I just got back from dinner in the caf & had the most random mix of foods: steamed broccoli, a sweet potato, baked chicken, and some veggie soup. I am trying to work on variety in my diet, and I am trying to choose things that I wouldn't ordinarily choose or that I don't have often (like the sweet potato). It's still a process, and I'm still learning, but I'm starting to be a lot calmer before, during, and after mealtimes. Blogging right now also helps.

Also, I went grocery shopping today and bought more of those delicious dark chocolate-covered banana babies that I love, as long as some other random staples, like granola bars and pretzels.

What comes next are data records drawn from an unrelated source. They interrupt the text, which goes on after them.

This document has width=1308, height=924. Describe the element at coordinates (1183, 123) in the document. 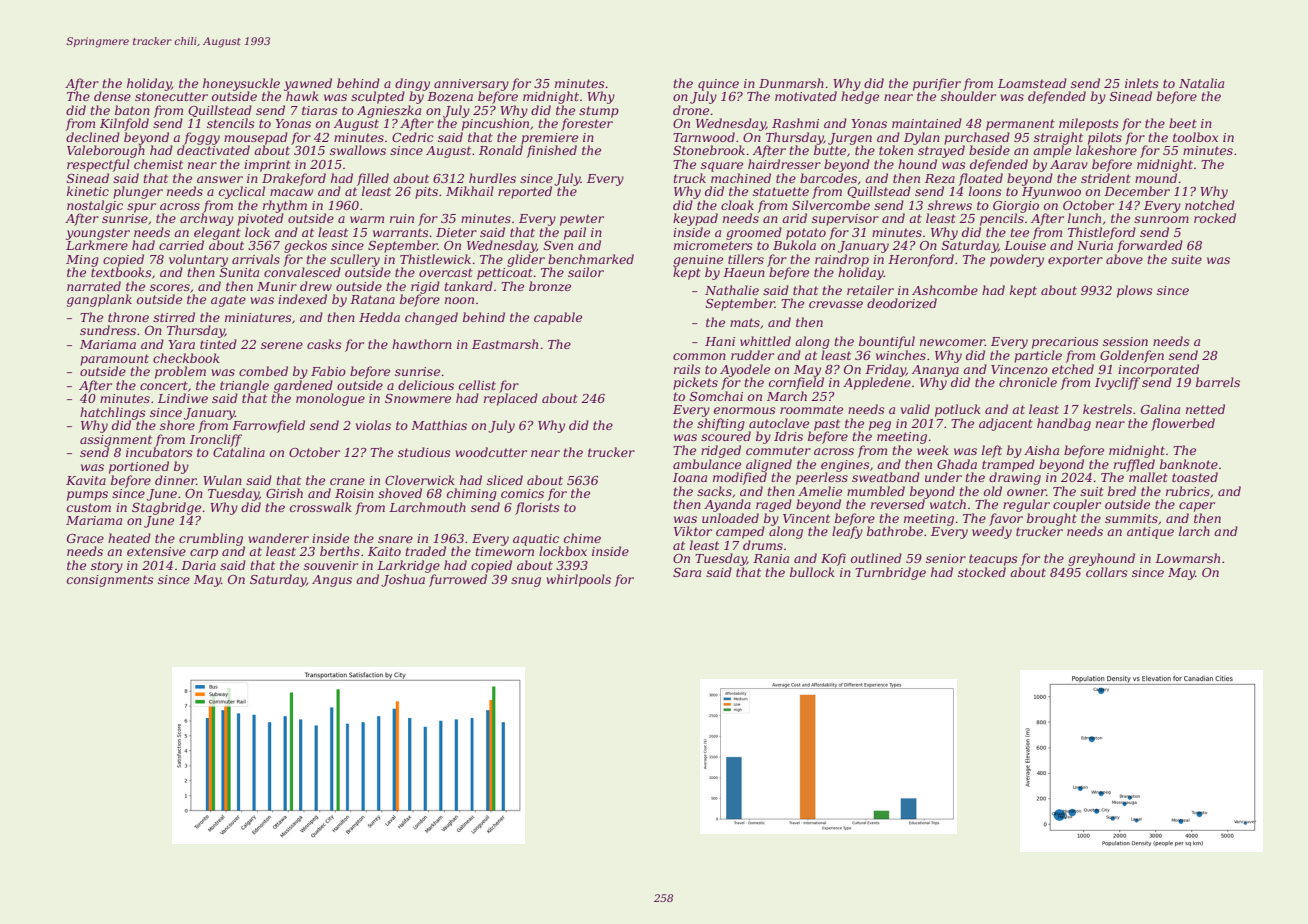

I see `beet` at that location.
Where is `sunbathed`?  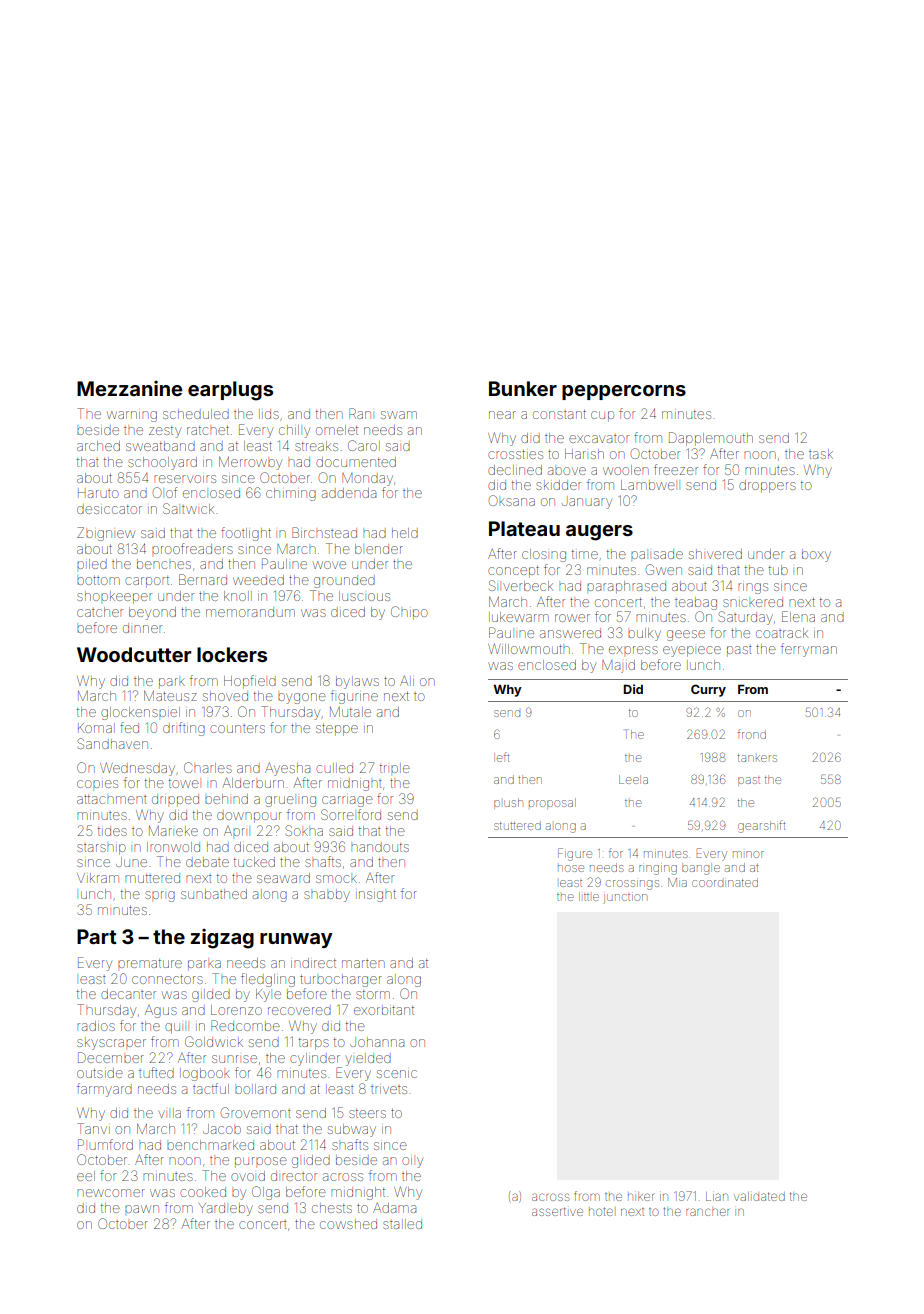 sunbathed is located at coordinates (214, 894).
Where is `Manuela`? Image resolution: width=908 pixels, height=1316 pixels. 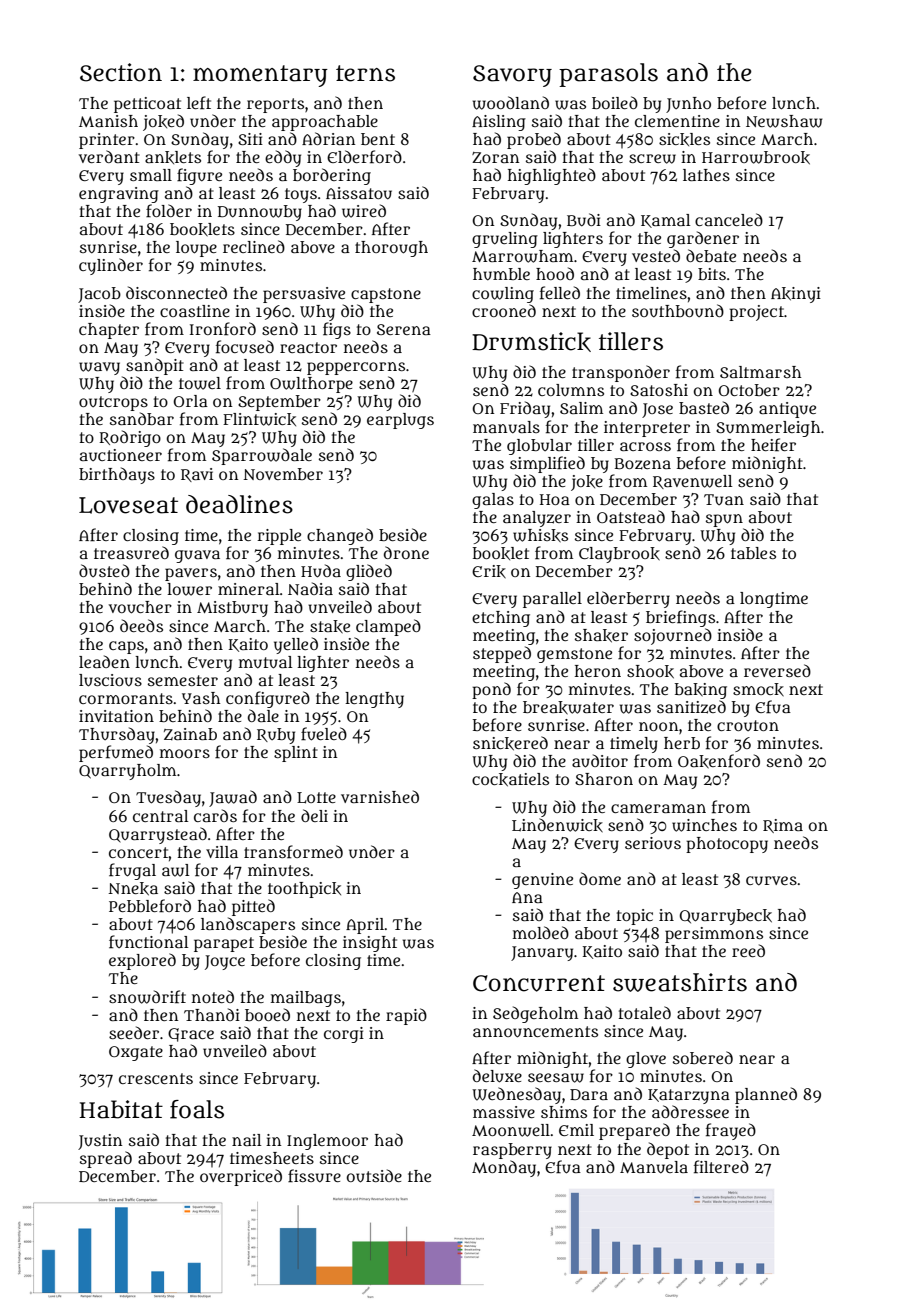 Manuela is located at coordinates (654, 1167).
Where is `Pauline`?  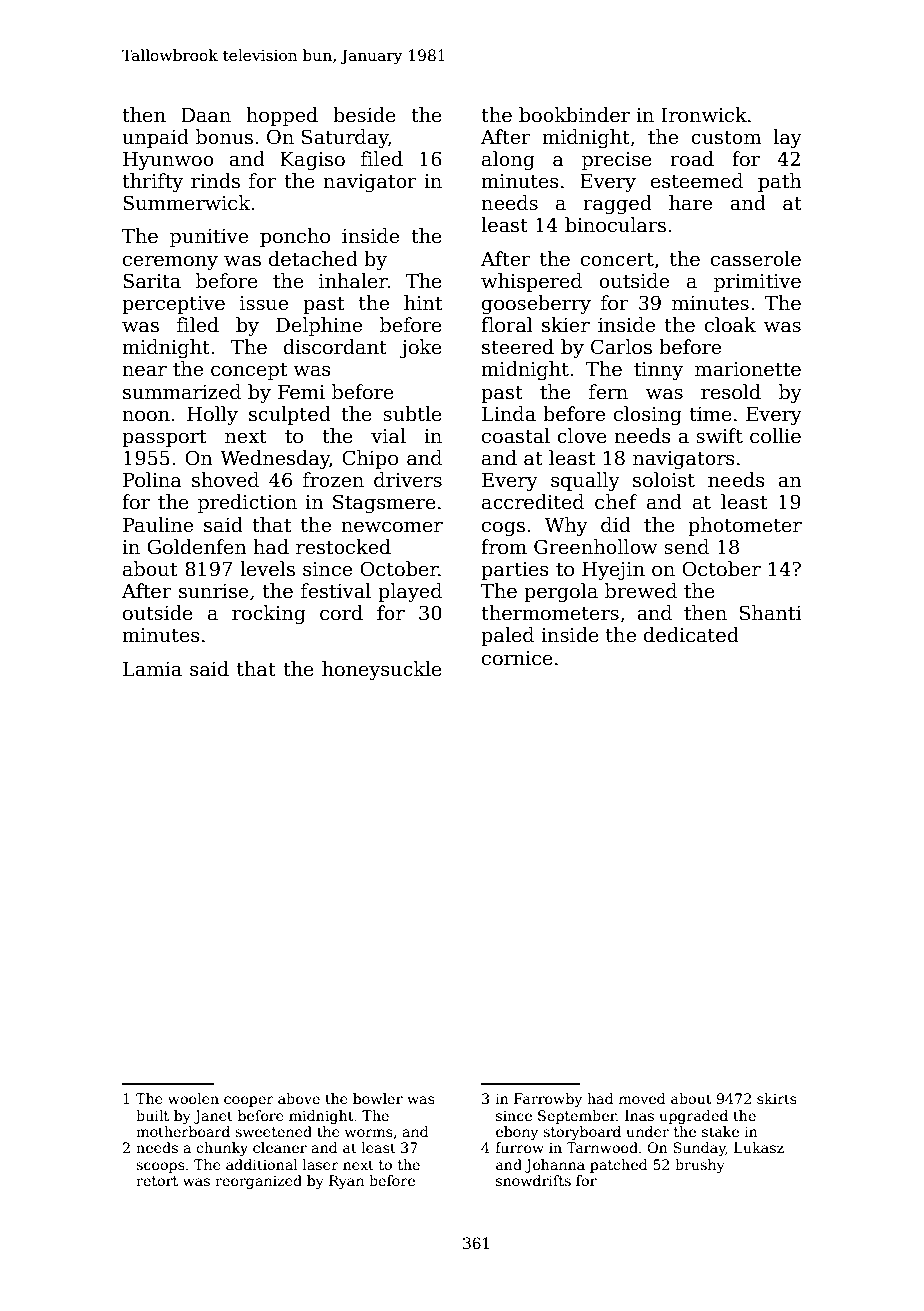 Pauline is located at coordinates (158, 525).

My goals for the month of September are as follows:


  • reach my goal weight (almost there!) and maintain it

  • slowly re-introduce exercise in a healthy manner

  • take time every day to do something for myself

  • keep up with my studies without getting too stressed out

  • allow myself to have fun (but not too much fun! haha)

What are your goals this month?

Friday, September 3, 2010

College Life

Oh, hey there.


Sorry I haven't been consistently posting, but for the first time since my ED, I've actually been living the dream. Staying out late, sleeping in, and eating delicious greasy college food.

...And drinking my weight in alcohol. Which a year ago I never would have allowed myself to do (too many calories and blah blah blah).

Last night I worked until midnight and still managed to have a great time afterwards. I've made so many new friends, and gotten closer to old ones as well. I've had so much fun since I moved in, and this is only just the beginning!

I think it's finally starting to click for me. Food doesn't have to be scary. It doesn't have to be the enemy. If I want an apple, I'll eat an apple. If I want a piece of cake, I'll eat a piece of cake. It's all about balance, people. Instead of depriving myself of the things I like, I'm learning to indulge in them--in moderation. Try it. Seriously. I used to be SO afraid that if I ate one cookie I'd eat the whole box. But that's not true. Our bodies know what they want. And if I do end up eating a few too many cookies (such as during an evening of drinking)? Oh well. It's not the end of the world.

Food is losing its power over me. I finally feel like I am moving on with my life again.

This weekend, take a moment to sit down in a quiet, calm space, and reflect on your life as it is right now. Make a list of 5 things you are grateful for. Even if everything is in shambles and you feel lost and alone, I guarantee you can think of something. It can be as simple as "the sun is shining today" or "i like the color of my nail polish" or "i made my bed today". Even the little things in life can be powerful.